> **Exercise goal**
Your output should be exactly the lines from the one containing "Given: Sort by Event Code column header" through the final line of the following data, please, with no pictures.

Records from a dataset
# # # # # # #

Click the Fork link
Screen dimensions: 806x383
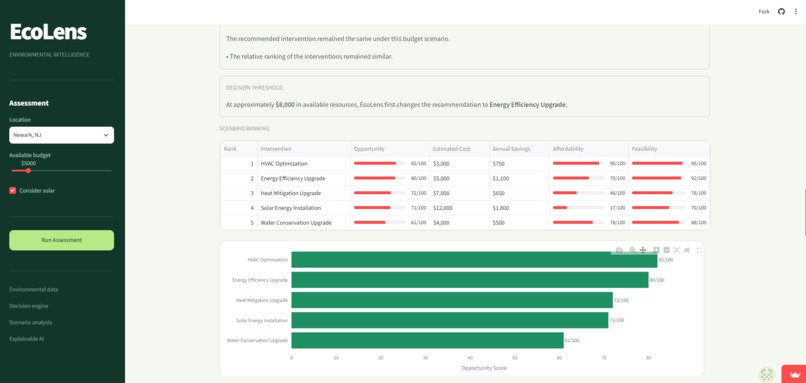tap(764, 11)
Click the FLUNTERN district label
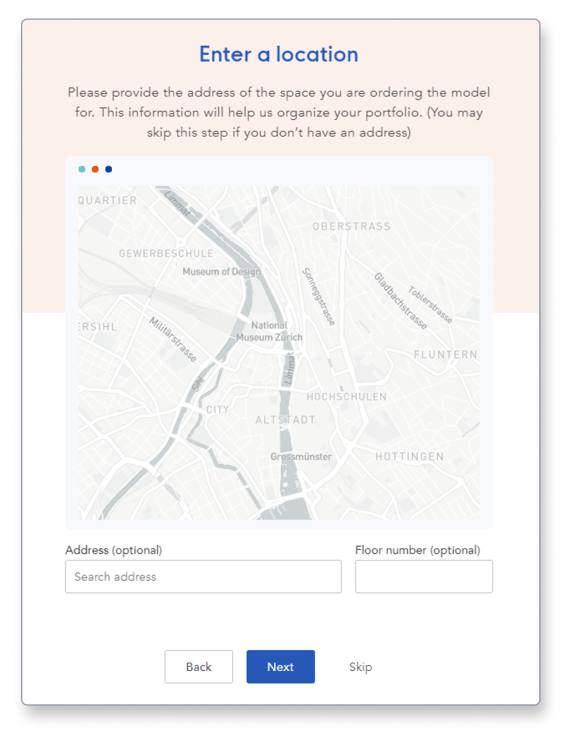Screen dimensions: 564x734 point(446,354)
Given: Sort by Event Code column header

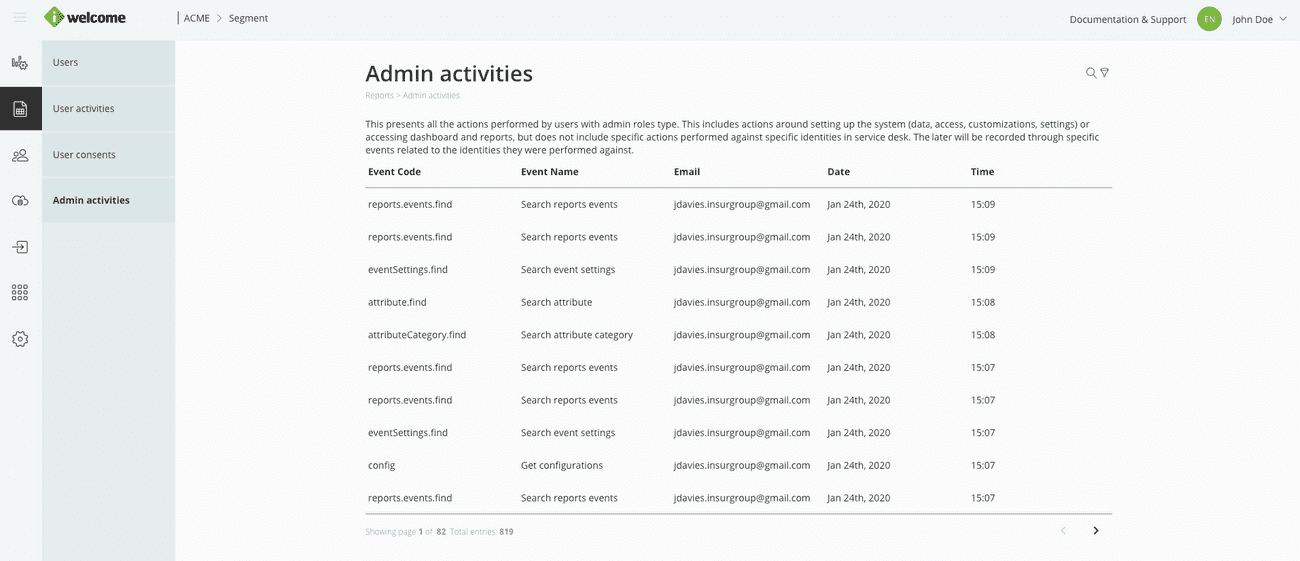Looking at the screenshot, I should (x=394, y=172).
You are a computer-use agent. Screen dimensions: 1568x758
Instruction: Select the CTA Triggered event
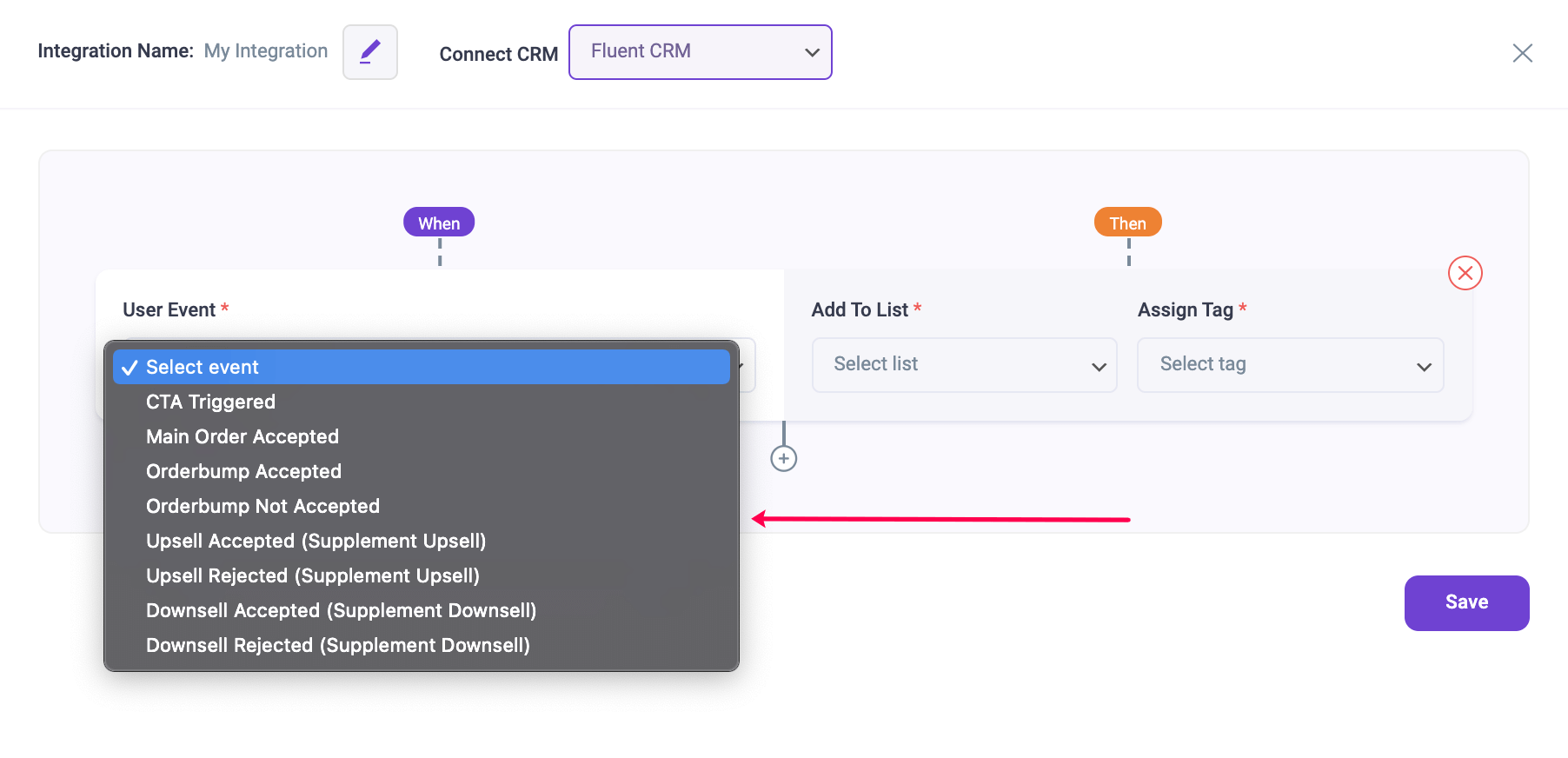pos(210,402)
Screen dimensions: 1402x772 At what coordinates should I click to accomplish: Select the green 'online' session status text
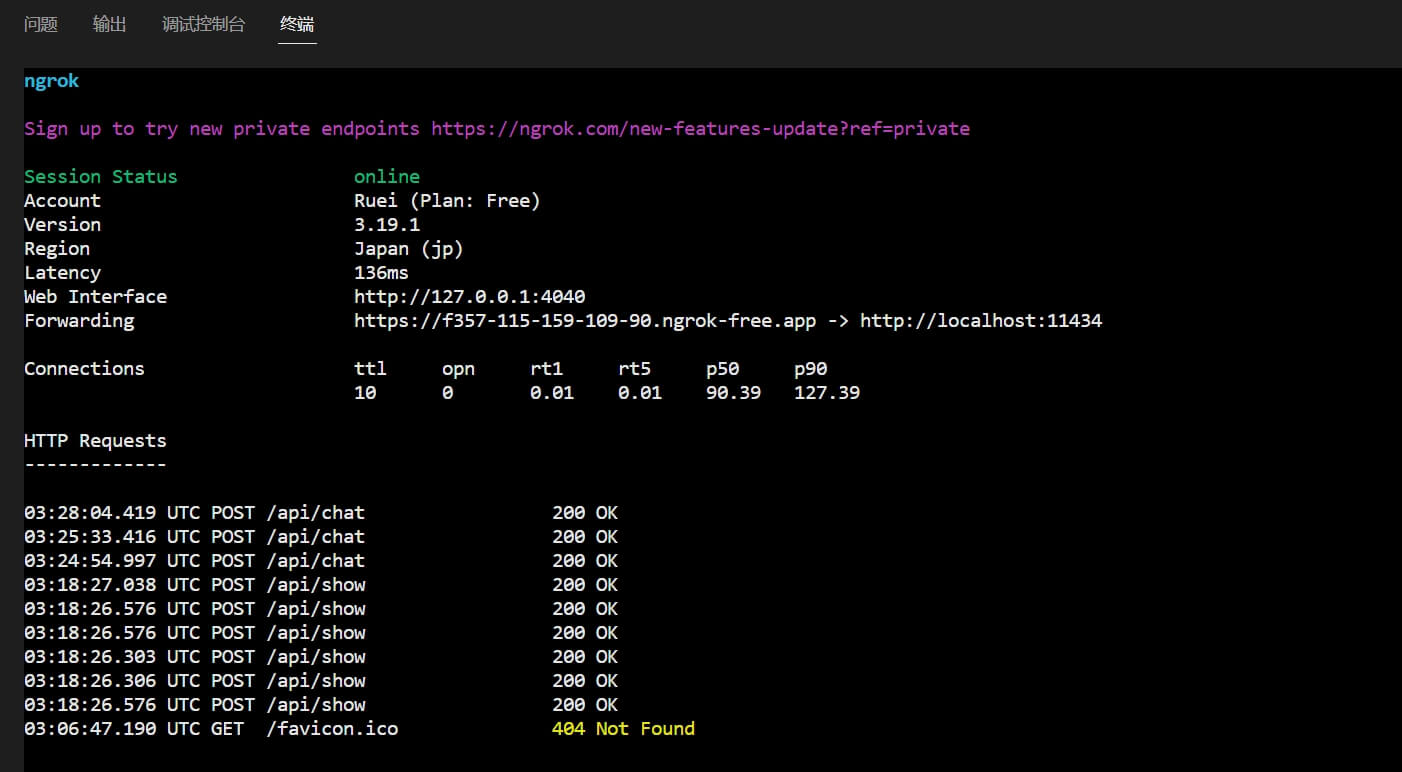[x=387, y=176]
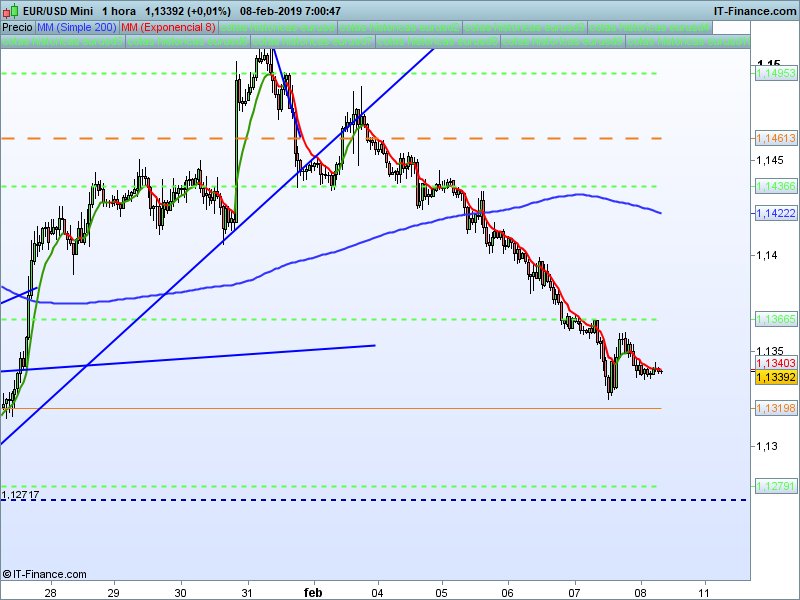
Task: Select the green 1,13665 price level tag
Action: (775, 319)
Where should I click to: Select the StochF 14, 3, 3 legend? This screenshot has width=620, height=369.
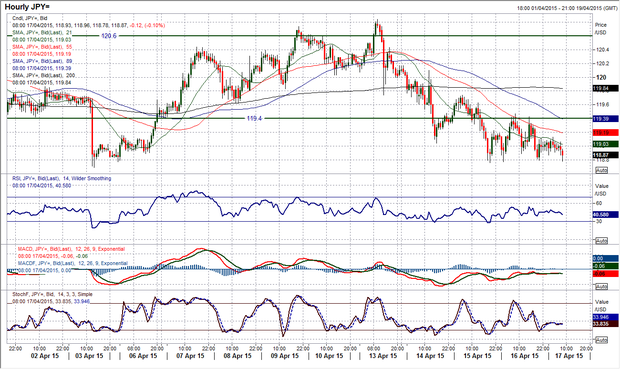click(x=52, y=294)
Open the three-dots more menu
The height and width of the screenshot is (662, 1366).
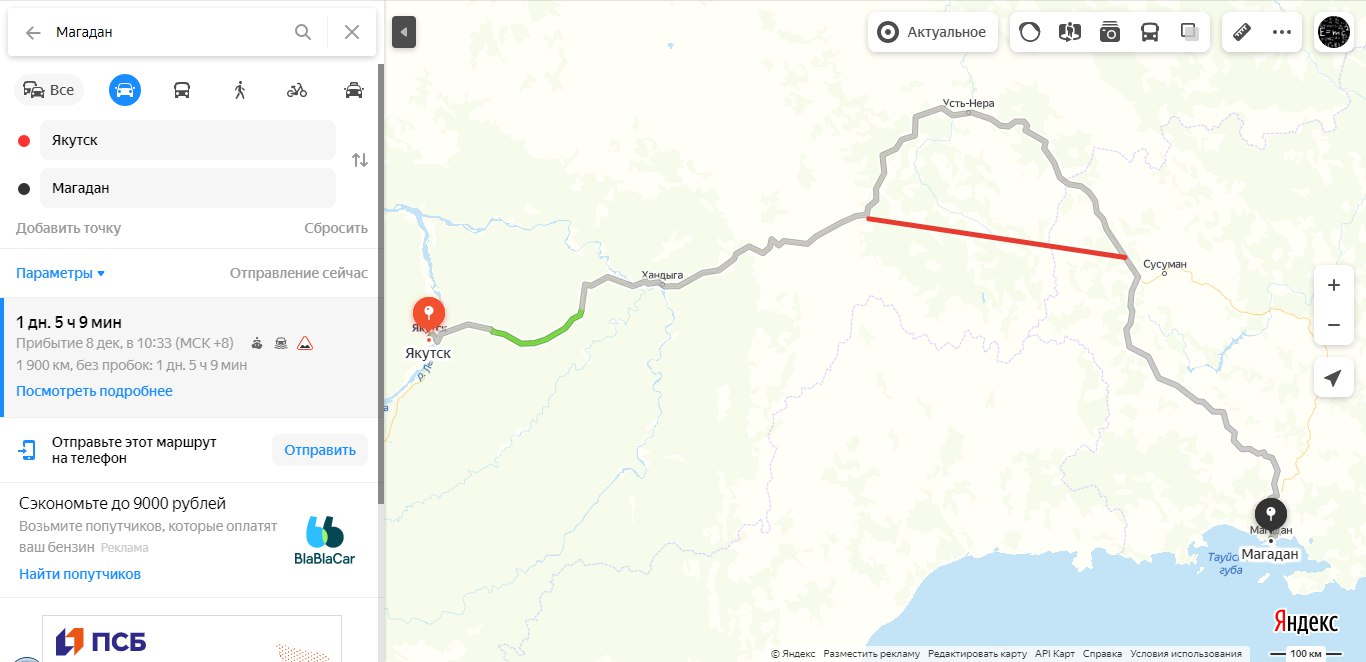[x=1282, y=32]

# # # # # # #

> **Response box**
Given: Sort by Event Code column header

Looking at the screenshot, I should (x=394, y=172).
You are a computer-use agent. Screen dimensions: 1568x758
Instruction: Select the CTA Triggered event
pos(210,402)
Screen dimensions: 1402x772 At what coordinates should I click to accomplish: Select the green 'online' session status text
[x=387, y=176]
Task: Select the green 1,13665 price level tag
Action: (775, 319)
Where should I click to: Select the StochF 14, 3, 3 legend? This screenshot has width=620, height=369.
click(x=52, y=294)
Open the three-dots more menu
The height and width of the screenshot is (662, 1366).
[x=1282, y=32]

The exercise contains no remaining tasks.